§ PROBLEM DETAILS
Transcribe the passage of the synagogue article below, between "Decades of gathering" and "the ancient desert.", inclusive.

§ DOCUMENT PASSAGE
▼▼▼

Decades of gathering in church basements, private living rooms and rented Salmon Creek office space isn’t exactly the same hardship as 40 years wandering in the ancient desert.
But it’s been 40 years since a new Jewish synagogue rose in the Portland-Vancouver area, and the timing wasn’t entirely lost on Congregation Kol Ami, Clark County’s Reform Jewish congregation, which unveiled its new home in the Glenwood area on Thursday. Hundreds of local Jews and their friends and well-wishers, including elected officials and representatives from area Catholic, Protestant and Muslim congregations, turned out for celebration and ceremony.
“Excitement. Relief. All kinds of emotions,” said Steve Horenstein, a local attorney and spokesman for the congregation. “It has been a labor of love for so many of us.”
Southwest Washington’s first synagogue sits on an eight-acre parcel at 7800 N.E. 119th St. Its 200-seat sanctuary boasts a fantastic view of Mount St. Helens (which was obscured Thursday by smoke from fires in the Columbia River Gorge), a 400-seat social hall, a six-classroom religious school, a four-office administrative center and a landscaped courtyard entryway. An organic garden to help stock local food banks is planned, too.

▲▲▲

§ DATA EXTRACT

▼▼▼

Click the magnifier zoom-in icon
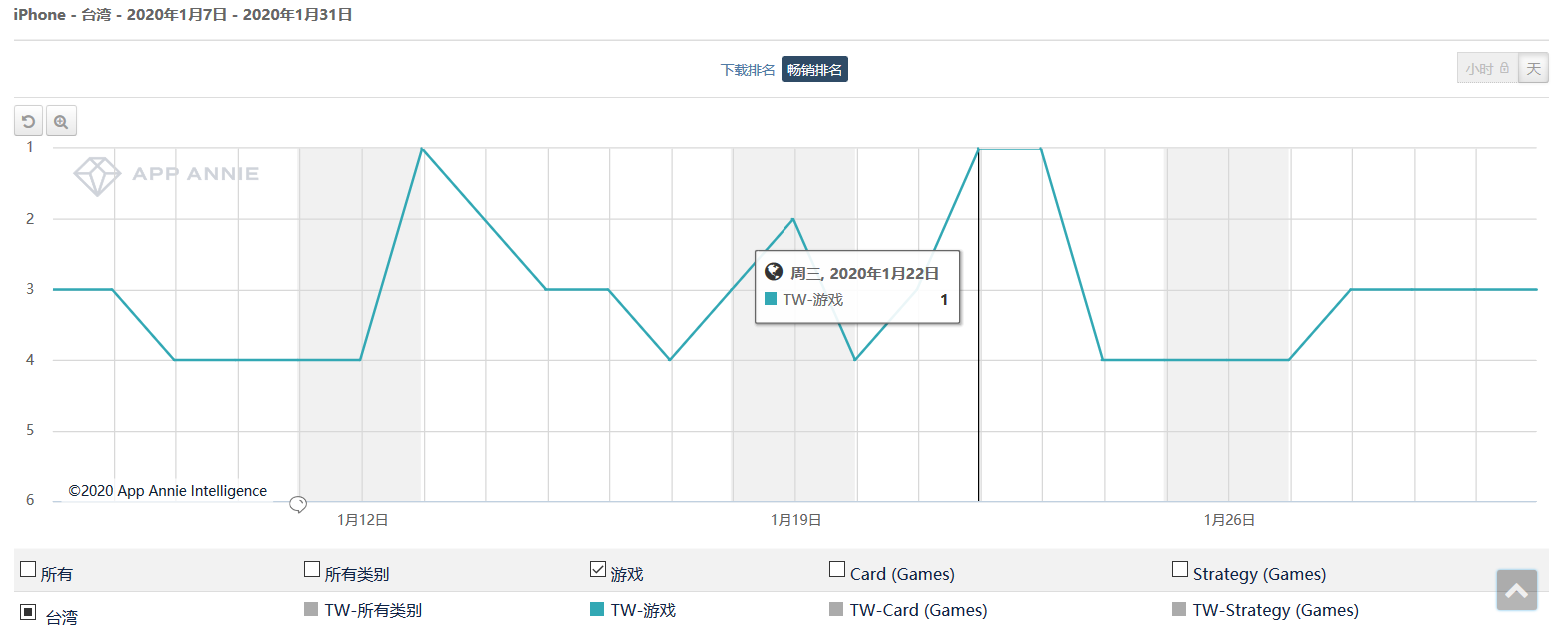 pyautogui.click(x=61, y=122)
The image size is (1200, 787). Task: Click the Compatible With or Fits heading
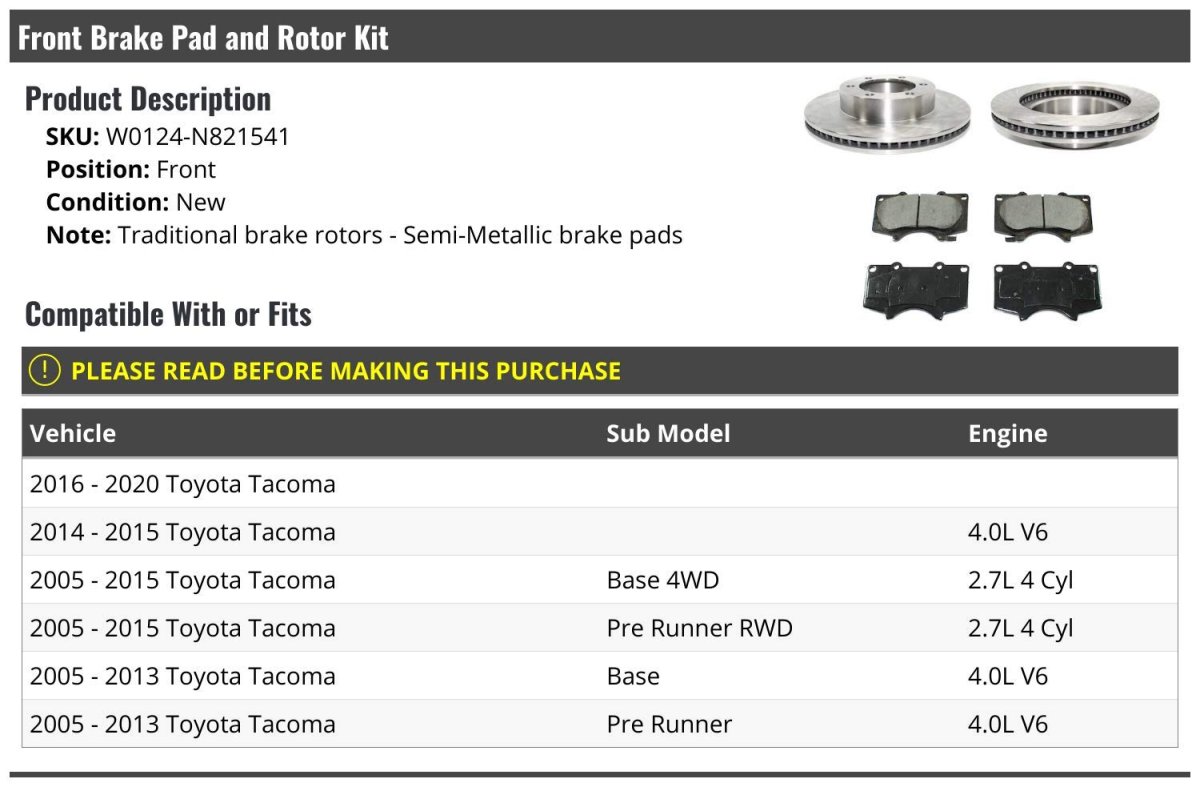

▲▲▲

§ TASK OUTPUT
Decades of gathering in church basements, private living rooms and rented Salmon Creek office space isn’t exactly the same hardship as 40 years wandering in the ancient desert.